Task goal>
Render every line of the entries below as a Markdown table with two columns, Row and Line. Number the rows and skip blank lines.

Extracted records>

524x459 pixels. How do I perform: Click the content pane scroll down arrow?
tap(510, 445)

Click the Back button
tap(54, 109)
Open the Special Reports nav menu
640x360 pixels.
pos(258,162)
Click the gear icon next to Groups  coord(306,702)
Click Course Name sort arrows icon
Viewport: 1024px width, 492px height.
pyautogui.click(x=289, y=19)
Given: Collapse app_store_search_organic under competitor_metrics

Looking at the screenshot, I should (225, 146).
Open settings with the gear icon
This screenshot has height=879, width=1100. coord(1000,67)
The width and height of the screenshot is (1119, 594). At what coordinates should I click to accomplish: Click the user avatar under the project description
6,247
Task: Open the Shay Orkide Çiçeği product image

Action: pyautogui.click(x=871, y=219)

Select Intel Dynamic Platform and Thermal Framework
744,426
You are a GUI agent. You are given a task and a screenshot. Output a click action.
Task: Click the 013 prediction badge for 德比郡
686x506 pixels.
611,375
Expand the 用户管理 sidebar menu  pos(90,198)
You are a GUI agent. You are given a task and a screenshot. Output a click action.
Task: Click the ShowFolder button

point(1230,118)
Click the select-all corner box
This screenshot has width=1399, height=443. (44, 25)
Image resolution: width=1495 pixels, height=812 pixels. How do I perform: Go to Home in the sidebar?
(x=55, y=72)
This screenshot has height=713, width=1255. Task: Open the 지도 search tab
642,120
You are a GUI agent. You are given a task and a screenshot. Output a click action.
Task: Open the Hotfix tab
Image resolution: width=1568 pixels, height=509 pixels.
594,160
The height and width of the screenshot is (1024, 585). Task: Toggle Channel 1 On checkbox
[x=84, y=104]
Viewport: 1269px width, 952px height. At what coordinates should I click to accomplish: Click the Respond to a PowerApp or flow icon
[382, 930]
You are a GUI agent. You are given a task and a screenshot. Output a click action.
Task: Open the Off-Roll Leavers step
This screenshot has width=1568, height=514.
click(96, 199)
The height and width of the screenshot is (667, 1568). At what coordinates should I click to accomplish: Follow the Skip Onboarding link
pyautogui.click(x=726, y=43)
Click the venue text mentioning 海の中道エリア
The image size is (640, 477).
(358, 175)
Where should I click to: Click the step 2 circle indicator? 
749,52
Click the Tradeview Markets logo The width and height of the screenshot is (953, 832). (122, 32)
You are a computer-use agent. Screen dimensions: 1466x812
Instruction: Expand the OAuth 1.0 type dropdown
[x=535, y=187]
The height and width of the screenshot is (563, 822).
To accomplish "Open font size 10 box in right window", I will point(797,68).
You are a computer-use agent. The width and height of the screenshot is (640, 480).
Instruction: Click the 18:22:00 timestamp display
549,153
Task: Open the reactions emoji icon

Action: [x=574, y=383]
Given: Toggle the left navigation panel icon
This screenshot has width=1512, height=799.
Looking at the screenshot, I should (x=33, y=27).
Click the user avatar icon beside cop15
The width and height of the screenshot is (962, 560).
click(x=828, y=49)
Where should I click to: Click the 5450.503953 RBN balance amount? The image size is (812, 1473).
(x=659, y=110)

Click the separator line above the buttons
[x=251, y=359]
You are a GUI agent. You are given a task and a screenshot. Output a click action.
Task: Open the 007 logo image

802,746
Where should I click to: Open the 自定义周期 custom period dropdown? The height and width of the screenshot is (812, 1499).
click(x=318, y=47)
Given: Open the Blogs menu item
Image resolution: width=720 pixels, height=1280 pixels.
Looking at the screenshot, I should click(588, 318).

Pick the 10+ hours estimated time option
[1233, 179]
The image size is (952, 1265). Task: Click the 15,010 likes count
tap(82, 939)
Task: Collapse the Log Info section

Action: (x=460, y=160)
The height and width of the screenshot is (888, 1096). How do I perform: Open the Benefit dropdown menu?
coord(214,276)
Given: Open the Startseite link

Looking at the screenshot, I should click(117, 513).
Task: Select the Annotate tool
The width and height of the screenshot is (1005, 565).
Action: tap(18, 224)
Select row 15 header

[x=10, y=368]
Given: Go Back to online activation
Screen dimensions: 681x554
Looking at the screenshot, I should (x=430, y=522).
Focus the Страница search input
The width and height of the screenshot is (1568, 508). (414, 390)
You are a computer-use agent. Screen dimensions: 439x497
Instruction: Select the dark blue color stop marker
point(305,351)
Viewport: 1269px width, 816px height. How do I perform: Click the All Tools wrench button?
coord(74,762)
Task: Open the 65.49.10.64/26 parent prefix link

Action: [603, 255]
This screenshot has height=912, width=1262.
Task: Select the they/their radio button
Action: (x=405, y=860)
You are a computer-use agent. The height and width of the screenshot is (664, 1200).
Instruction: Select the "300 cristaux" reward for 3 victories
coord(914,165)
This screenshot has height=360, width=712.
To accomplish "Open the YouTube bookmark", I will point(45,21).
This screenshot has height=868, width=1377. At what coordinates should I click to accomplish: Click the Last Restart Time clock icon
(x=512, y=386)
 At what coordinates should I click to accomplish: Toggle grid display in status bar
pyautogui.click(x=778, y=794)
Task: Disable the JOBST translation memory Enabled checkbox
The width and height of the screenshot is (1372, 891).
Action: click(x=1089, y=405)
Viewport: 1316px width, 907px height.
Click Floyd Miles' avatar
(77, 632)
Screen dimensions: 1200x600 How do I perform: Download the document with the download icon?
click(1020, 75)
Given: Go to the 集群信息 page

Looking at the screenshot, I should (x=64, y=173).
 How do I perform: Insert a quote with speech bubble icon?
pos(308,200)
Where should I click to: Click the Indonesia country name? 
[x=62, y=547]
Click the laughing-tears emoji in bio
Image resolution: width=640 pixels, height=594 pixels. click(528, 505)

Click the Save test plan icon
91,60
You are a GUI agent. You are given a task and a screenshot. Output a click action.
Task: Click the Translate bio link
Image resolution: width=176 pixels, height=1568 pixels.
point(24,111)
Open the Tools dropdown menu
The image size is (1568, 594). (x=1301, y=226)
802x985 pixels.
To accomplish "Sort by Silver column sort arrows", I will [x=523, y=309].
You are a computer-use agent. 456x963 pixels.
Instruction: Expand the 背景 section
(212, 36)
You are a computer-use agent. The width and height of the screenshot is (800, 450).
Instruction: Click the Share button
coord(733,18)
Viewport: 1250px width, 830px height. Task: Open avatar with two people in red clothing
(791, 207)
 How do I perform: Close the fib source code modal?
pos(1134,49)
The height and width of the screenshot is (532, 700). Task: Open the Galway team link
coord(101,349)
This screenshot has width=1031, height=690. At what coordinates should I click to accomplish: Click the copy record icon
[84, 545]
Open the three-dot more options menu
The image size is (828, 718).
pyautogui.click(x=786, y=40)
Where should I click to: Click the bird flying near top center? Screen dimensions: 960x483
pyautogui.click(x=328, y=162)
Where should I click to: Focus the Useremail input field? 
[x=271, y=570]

Answer for this exercise>
| Row | Line |
|---|---|
| 1 | 524x459 pixels. How do I perform: Click the content pane scroll down arrow? |
| 2 | tap(510, 445) |
| 3 | Click the Back button |
| 4 | tap(54, 109) |
| 5 | Open the Special Reports nav menu |
| 6 | 640x360 pixels. |
| 7 | pos(258,162) |
| 8 | Click the gear icon next to Groups  coord(306,702) |
| 9 | Click Course Name sort arrows icon |
| 10 | Viewport: 1024px width, 492px height. |
| 11 | pyautogui.click(x=289, y=19) |
| 12 | Given: Collapse app_store_search_organic under competitor_metrics |
| 13 | Looking at the screenshot, I should (225, 146). |
| 14 | Open settings with the gear icon |
| 15 | This screenshot has height=879, width=1100. coord(1000,67) |
| 16 | The width and height of the screenshot is (1119, 594). At what coordinates should I click to accomplish: Click the user avatar under the project description |
| 17 | 6,247 |
| 18 | Task: Open the Shay Orkide Çiçeği product image |
| 19 | Action: pyautogui.click(x=871, y=219) |
| 20 | Select Intel Dynamic Platform and Thermal Framework |
| 21 | 744,426 |
| 22 | You are a GUI agent. You are given a task and a screenshot. Output a click action. |
| 23 | Task: Click the 013 prediction badge for 德比郡 |
| 24 | 686x506 pixels. |
| 25 | 611,375 |
| 26 | Expand the 用户管理 sidebar menu  pos(90,198) |
| 27 | You are a GUI agent. You are given a task and a screenshot. Output a click action. |
| 28 | Task: Click the ShowFolder button |
| 29 | point(1230,118) |
| 30 | Click the select-all corner box |
| 31 | This screenshot has width=1399, height=443. (44, 25) |
| 32 | Image resolution: width=1495 pixels, height=812 pixels. How do I perform: Go to Home in the sidebar? |
| 33 | (x=55, y=72) |
| 34 | This screenshot has height=713, width=1255. Task: Open the 지도 search tab |
| 35 | 642,120 |
| 36 | You are a GUI agent. You are given a task and a screenshot. Output a click action. |
| 37 | Task: Open the Hotfix tab |
| 38 | Image resolution: width=1568 pixels, height=509 pixels. |
| 39 | 594,160 |
| 40 | The height and width of the screenshot is (1024, 585). Task: Toggle Channel 1 On checkbox |
| 41 | [x=84, y=104] |
| 42 | Viewport: 1269px width, 952px height. At what coordinates should I click to accomplish: Click the Respond to a PowerApp or flow icon |
| 43 | [382, 930] |
| 44 | You are a GUI agent. You are given a task and a screenshot. Output a click action. |
| 45 | Task: Open the Off-Roll Leavers step |
| 46 | This screenshot has width=1568, height=514. |
| 47 | click(96, 199) |
| 48 | The height and width of the screenshot is (667, 1568). At what coordinates should I click to accomplish: Follow the Skip Onboarding link |
| 49 | pyautogui.click(x=726, y=43) |
| 50 | Click the venue text mentioning 海の中道エリア |
| 51 | The image size is (640, 477). |
| 52 | (358, 175) |
| 53 | Where should I click to: Click the step 2 circle indicator?  |
| 54 | 749,52 |
| 55 | Click the Tradeview Markets logo The width and height of the screenshot is (953, 832). (122, 32) |
| 56 | You are a computer-use agent. Screen dimensions: 1466x812 |
| 57 | Instruction: Expand the OAuth 1.0 type dropdown |
| 58 | [x=535, y=187] |
| 59 | The height and width of the screenshot is (563, 822). |
| 60 | To accomplish "Open font size 10 box in right window", I will point(797,68). |
| 61 | You are a computer-use agent. The width and height of the screenshot is (640, 480). |
| 62 | Instruction: Click the 18:22:00 timestamp display |
| 63 | 549,153 |
| 64 | Task: Open the reactions emoji icon |
| 65 | Action: [x=574, y=383] |
| 66 | Given: Toggle the left navigation panel icon |
| 67 | This screenshot has width=1512, height=799. |
| 68 | Looking at the screenshot, I should (x=33, y=27). |
| 69 | Click the user avatar icon beside cop15 |
| 70 | The width and height of the screenshot is (962, 560). |
| 71 | click(x=828, y=49) |
| 72 | Where should I click to: Click the 5450.503953 RBN balance amount? The image size is (812, 1473). |
| 73 | (x=659, y=110) |
| 74 | Click the separator line above the buttons |
| 75 | [x=251, y=359] |
| 76 | You are a GUI agent. You are given a task and a screenshot. Output a click action. |
| 77 | Task: Open the 007 logo image |
| 78 | 802,746 |
| 79 | Where should I click to: Open the 自定义周期 custom period dropdown? The height and width of the screenshot is (812, 1499). |
| 80 | click(x=318, y=47) |
| 81 | Given: Open the Blogs menu item |
| 82 | Image resolution: width=720 pixels, height=1280 pixels. |
| 83 | Looking at the screenshot, I should click(588, 318). |
| 84 | Pick the 10+ hours estimated time option |
| 85 | [1233, 179] |
| 86 | The image size is (952, 1265). Task: Click the 15,010 likes count |
| 87 | tap(82, 939) |
| 88 | Task: Collapse the Log Info section |
| 89 | Action: (x=460, y=160) |
| 90 | The height and width of the screenshot is (888, 1096). How do I perform: Open the Benefit dropdown menu? |
| 91 | coord(214,276) |
| 92 | Given: Open the Startseite link |
| 93 | Looking at the screenshot, I should click(117, 513). |
| 94 | Task: Select the Annotate tool |
| 95 | The width and height of the screenshot is (1005, 565). |
| 96 | Action: tap(18, 224) |
| 97 | Select row 15 header |
| 98 | [x=10, y=368] |
| 99 | Given: Go Back to online activation |
| 100 | Screen dimensions: 681x554 |
| 101 | Looking at the screenshot, I should (x=430, y=522). |
| 102 | Focus the Страница search input |
| 103 | The width and height of the screenshot is (1568, 508). (414, 390) |
| 104 | You are a computer-use agent. Screen dimensions: 439x497 |
| 105 | Instruction: Select the dark blue color stop marker |
| 106 | point(305,351) |
| 107 | Viewport: 1269px width, 816px height. How do I perform: Click the All Tools wrench button? |
| 108 | coord(74,762) |
| 109 | Task: Open the 65.49.10.64/26 parent prefix link |
| 110 | Action: [603, 255] |
| 111 | This screenshot has height=912, width=1262. |
| 112 | Task: Select the they/their radio button |
| 113 | Action: (x=405, y=860) |
| 114 | You are a computer-use agent. The height and width of the screenshot is (664, 1200). |
| 115 | Instruction: Select the "300 cristaux" reward for 3 victories |
| 116 | coord(914,165) |
| 117 | This screenshot has height=360, width=712. |
| 118 | To accomplish "Open the YouTube bookmark", I will point(45,21). |
| 119 | This screenshot has height=868, width=1377. At what coordinates should I click to accomplish: Click the Last Restart Time clock icon |
| 120 | (x=512, y=386) |
| 121 |  At what coordinates should I click to accomplish: Toggle grid display in status bar |
| 122 | pyautogui.click(x=778, y=794) |
| 123 | Task: Disable the JOBST translation memory Enabled checkbox |
| 124 | The width and height of the screenshot is (1372, 891). |
| 125 | Action: click(x=1089, y=405) |
| 126 | Viewport: 1316px width, 907px height. |
| 127 | Click Floyd Miles' avatar |
| 128 | (77, 632) |
| 129 | Screen dimensions: 1200x600 How do I perform: Download the document with the download icon? |
| 130 | click(1020, 75) |
| 131 | Given: Go to the 集群信息 page |
| 132 | Looking at the screenshot, I should (x=64, y=173). |
| 133 |  How do I perform: Insert a quote with speech bubble icon? |
| 134 | pos(308,200) |
| 135 | Where should I click to: Click the Indonesia country name?  |
| 136 | [x=62, y=547] |
| 137 | Click the laughing-tears emoji in bio |
| 138 | Image resolution: width=640 pixels, height=594 pixels. click(528, 505) |
| 139 | Click the Save test plan icon |
| 140 | 91,60 |
| 141 | You are a GUI agent. You are given a task and a screenshot. Output a click action. |
| 142 | Task: Click the Translate bio link |
| 143 | Image resolution: width=176 pixels, height=1568 pixels. |
| 144 | point(24,111) |
| 145 | Open the Tools dropdown menu |
| 146 | The image size is (1568, 594). (x=1301, y=226) |
| 147 | 802x985 pixels. |
| 148 | To accomplish "Sort by Silver column sort arrows", I will [x=523, y=309]. |
| 149 | You are a computer-use agent. 456x963 pixels. |
| 150 | Instruction: Expand the 背景 section |
| 151 | (212, 36) |
| 152 | You are a computer-use agent. The width and height of the screenshot is (800, 450). |
| 153 | Instruction: Click the Share button |
| 154 | coord(733,18) |
| 155 | Viewport: 1250px width, 830px height. Task: Open avatar with two people in red clothing |
| 156 | (791, 207) |
| 157 |  How do I perform: Close the fib source code modal? |
| 158 | pos(1134,49) |
| 159 | The height and width of the screenshot is (532, 700). Task: Open the Galway team link |
| 160 | coord(101,349) |
| 161 | This screenshot has width=1031, height=690. At what coordinates should I click to accomplish: Click the copy record icon |
| 162 | [84, 545] |
| 163 | Open the three-dot more options menu |
| 164 | The image size is (828, 718). |
| 165 | pyautogui.click(x=786, y=40) |
| 166 | Where should I click to: Click the bird flying near top center? Screen dimensions: 960x483 |
| 167 | pyautogui.click(x=328, y=162) |
| 168 | Where should I click to: Focus the Useremail input field?  |
| 169 | [x=271, y=570] |